Cotton futures rose over 1% on Tuesday to scale a more than two-week peak after China said it would give tariff exemptions on imports from United States to fulfill trade-deal commitments. Cotton contracts for May rose 0.73 cent, or 1.1%, to 69.14 cents per lb by 01:37 p.m. EST (1837 GMT).
Prices hit 69.72 cents/lb, a peak since January 31, earlier in the session.
China will grant exemptions on retaliatory duties imposed against 696 US goods, the most substantial tariff relief to be offered so far.
"The tariff relief for imports coming from US and cotton was included in those exemptions and we are seeing some more activity due to that," said Bailey Thomen, cotton risk management associate with INTL FCStone.
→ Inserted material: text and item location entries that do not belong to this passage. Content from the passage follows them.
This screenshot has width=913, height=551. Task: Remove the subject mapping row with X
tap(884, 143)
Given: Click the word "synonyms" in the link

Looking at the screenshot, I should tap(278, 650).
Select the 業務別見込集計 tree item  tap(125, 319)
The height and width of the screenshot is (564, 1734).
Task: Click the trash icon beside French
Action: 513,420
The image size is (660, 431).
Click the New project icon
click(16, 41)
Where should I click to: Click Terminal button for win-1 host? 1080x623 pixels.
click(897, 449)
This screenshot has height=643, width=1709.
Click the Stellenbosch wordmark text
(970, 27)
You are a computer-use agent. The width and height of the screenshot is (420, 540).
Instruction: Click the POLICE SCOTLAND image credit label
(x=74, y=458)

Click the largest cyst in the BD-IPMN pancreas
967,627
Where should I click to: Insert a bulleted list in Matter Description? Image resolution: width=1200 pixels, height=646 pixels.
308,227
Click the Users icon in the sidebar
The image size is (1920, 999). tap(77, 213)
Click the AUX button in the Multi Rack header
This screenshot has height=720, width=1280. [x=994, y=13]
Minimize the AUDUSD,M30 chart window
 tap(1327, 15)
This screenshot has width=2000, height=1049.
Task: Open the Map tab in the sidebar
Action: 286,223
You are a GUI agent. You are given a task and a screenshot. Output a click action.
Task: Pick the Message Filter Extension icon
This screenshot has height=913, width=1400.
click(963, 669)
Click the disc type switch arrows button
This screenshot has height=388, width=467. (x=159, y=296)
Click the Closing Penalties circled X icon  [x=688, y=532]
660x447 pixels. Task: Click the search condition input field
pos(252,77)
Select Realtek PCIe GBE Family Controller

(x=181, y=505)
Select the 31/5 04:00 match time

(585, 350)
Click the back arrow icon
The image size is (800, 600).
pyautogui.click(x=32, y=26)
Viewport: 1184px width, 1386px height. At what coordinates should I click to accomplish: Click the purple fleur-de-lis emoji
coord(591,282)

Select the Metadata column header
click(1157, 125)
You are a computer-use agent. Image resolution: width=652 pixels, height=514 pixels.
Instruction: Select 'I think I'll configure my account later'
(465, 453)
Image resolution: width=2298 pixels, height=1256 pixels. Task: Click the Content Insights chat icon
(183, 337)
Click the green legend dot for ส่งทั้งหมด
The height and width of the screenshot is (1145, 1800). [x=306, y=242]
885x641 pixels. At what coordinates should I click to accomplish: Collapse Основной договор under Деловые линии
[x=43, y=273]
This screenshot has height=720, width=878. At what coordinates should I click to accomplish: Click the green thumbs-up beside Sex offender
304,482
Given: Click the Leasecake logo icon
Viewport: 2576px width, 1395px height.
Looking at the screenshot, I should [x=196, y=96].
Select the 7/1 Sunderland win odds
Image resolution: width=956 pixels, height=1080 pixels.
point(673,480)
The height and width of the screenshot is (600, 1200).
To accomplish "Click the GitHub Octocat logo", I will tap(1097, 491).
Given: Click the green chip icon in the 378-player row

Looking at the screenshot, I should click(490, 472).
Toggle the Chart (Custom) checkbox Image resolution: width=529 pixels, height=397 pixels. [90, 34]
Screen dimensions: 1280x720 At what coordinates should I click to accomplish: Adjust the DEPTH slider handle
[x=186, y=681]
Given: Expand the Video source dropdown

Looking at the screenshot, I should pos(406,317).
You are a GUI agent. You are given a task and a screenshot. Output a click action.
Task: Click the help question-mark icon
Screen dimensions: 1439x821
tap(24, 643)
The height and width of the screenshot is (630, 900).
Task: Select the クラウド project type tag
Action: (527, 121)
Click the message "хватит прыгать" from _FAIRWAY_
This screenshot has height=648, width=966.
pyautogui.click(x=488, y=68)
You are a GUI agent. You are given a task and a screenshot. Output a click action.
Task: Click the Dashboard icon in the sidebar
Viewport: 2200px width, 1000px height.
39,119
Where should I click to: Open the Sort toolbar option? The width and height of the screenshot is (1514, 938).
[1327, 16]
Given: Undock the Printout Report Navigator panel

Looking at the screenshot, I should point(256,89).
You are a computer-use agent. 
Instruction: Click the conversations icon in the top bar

The National Cotton Council (NCC) projected 2020 US planted area of nearly 13 million acres, down 5.5% from 2019, Louis Rose, director of research and analytics at Tennessee-based Rose Commodity Group said in a note on Monday.
Cotton speculators on the Intercontinental Exchange (ICE) raised net long positions by 2,392 contracts to 14,159 in the week to February 11, data from the US Commodity Futures Trading Commission showed. Total futures market volume fell by 2,170 to 43,646 lots. Data showed total open interest remained at 211,866 contracts in the previous session. Certificated cotton stocks deliverable as of February 14 totaled 32,361 480-lb bales, up from 32,152 in the previous session.